August 13, 2014

Bla olgamen

Today is the first anniversary of the passing of Mrs F. Roberts, the old lady who taught me more Marra than anyone else in the world. She was awesome. I miss her and it makes me so sad that the world is a lesser place without her in it. 

She was born c1930 at Limmen Bight and passed away August 13, 2013 surrounded by family at Ngukurr. She arrived at the Roper River Mission as a young girl speaking only traditional languages, including her own language Marra. She went on to become a senior health worker at the local clinic and worked there for decades. After she retired, she started doing more language work and I started working with her in 2005. Her knowledge of Marra was spectacular and she could read and write it well too. She also spoke Yanyuwa and Nunggubuyu. I loved working with her and feel so priveleged to have learned some Marra from her. She was absolutely integral to my PhD research. She was the last person in Ngukurr who is a fully-fluent first language speaker of Marra. Without her around, the Marra language has become even quieter, to an even more heartbreaking degree. May she rest in peace and her language and legacy live on forever. Below are a few words I gave at her funeral:

Ai nimin sabi dis olgamen wen imin helth weka ba yumob. Ai bin oni sabi im afta imin ritaiya en imin stat weking la Langgus Senta. Bat imin so humble det olgamen, ainimin sabi streitawei det imin sabi im langgus, Marra, rait thru. Ainimin sabi hau speshul dis olgamen was.

Antil wandei, wan important olmen from Darwin bin gaman. Im neim Ted Egan en imin Administrator blanga NT. Imin wandi jidan garrim dis olgamen en irrim im stori. Det olmen Ted bin askim im ba tok olawei burru Marra.

Ai nimin sabi det taim, det dis olgamen im yiligarri ba langgus. Bat ai bin gedashok wen imin tok Marra rait thru en dalim det olmen lilwan stori bla im laif. Dijan na sambala wed imin tok la det olmen:

Gana ginya n-Marra gana ngarl-ngamanji: ngina, gana ginya n-daway.
            Ngula na-munanga gana… girlg-nan.gay marluy.
            Bigana nimbirr-jangani wala wul-agagurr.

En det wed im min: dijan Marra mi toking, bla main langgus dijan iya.
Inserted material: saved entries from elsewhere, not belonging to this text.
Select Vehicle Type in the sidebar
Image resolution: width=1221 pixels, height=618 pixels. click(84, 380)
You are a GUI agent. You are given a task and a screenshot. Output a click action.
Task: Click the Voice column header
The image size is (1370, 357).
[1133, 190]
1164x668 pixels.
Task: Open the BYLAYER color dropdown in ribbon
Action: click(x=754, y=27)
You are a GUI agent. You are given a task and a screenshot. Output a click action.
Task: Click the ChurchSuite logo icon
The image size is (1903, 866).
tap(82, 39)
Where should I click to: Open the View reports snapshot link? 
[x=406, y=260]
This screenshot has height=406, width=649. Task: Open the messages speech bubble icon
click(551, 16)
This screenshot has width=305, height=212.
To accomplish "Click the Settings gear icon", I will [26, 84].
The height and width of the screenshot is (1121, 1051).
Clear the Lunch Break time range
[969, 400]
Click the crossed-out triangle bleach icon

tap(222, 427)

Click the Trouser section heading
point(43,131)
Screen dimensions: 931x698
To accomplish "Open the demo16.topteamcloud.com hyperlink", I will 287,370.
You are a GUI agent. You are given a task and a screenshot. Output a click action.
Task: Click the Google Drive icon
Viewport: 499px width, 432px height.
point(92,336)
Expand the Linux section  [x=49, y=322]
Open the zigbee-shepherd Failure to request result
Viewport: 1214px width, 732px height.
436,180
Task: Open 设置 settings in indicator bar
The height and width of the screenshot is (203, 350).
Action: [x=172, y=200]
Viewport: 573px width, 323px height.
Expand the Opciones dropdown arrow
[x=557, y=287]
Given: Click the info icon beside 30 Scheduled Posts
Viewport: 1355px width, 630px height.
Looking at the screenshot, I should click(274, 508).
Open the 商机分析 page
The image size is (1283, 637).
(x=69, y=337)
Munanga kaan digidawei, najing. Dumaji mi dalimbat ola biginini.

From det dei, wen imin tok lagijat la Ted Egan, ai bin sabi hau speshul dis olgamen is. Det yiya bin 2006, seven years ago.

En didei aim jis very happy det ai bin get to know dis olgamen en det ai bin abu tjens ba len lilbit Marra burru im. Imin duwum lorra wek bla langgus. Imin gu la skul titjimbat Marra. Mela bin oldei hambag la im, bobala, ba tok burrum Marra, pudumdan najawan stori. Wi bin rekodim lorra stori bla im, so im langgus im gin kipgon.

Bat stil, ai sabi wi kaan faindim natha olgamen laik im. En mi so sad didei, ba tok wan las taim la im: guda mingi.

Translation: I didn't know this old lady when she was your health worker. I only knew her after she retired and started working at the Language Centre. But she was so humble. Initially, I didn't realise that she spoke her language Marra fully fluenlty. I didn't realise how special she was. 

Until one day, an important man from Darwin came. His name was Ted Egan and he was the administrator of the Northern Territory. He wanted to sit with this old lady and listen to her story. Ted Egan asked her to speak only in Marra. 

At the time, I didn't know that this old lady was a Marra expert. I was taken aback when I heard her speak only in Marra and tell that old man (Ted Egan) a short story about her life. Here are some of the words she said to him:
Gana ginya n-Marra gana ngarl-ngamanji: ngina, gana ginya n-daway.Ngula na-munanga gana… girlg-nan.gay marluy.Bigana nimbirr-jangani wala wul-agagurr.
And those words mean: This here is Marra I am speaking: it's mine, this language. Europeans can't take it away from me, no. Because I'm teaching the children.

Since that day, when she spoke to Ted Egan like that, I knew how special this old lady is. That was in 2006, seven years ago.

And today, I'm just very happy that I got to know this old lady and had the chance to learn some Marra from her. She did a lot of language work. She taught Marra in the school. We would always bug her, poor thing, to speak Marra and record another story. We recorded a lot of her stories, so her language can continue.

But I know we won't find another elder like her. And I'm very sad today to say to her one last time "guda mingi" (goodbye).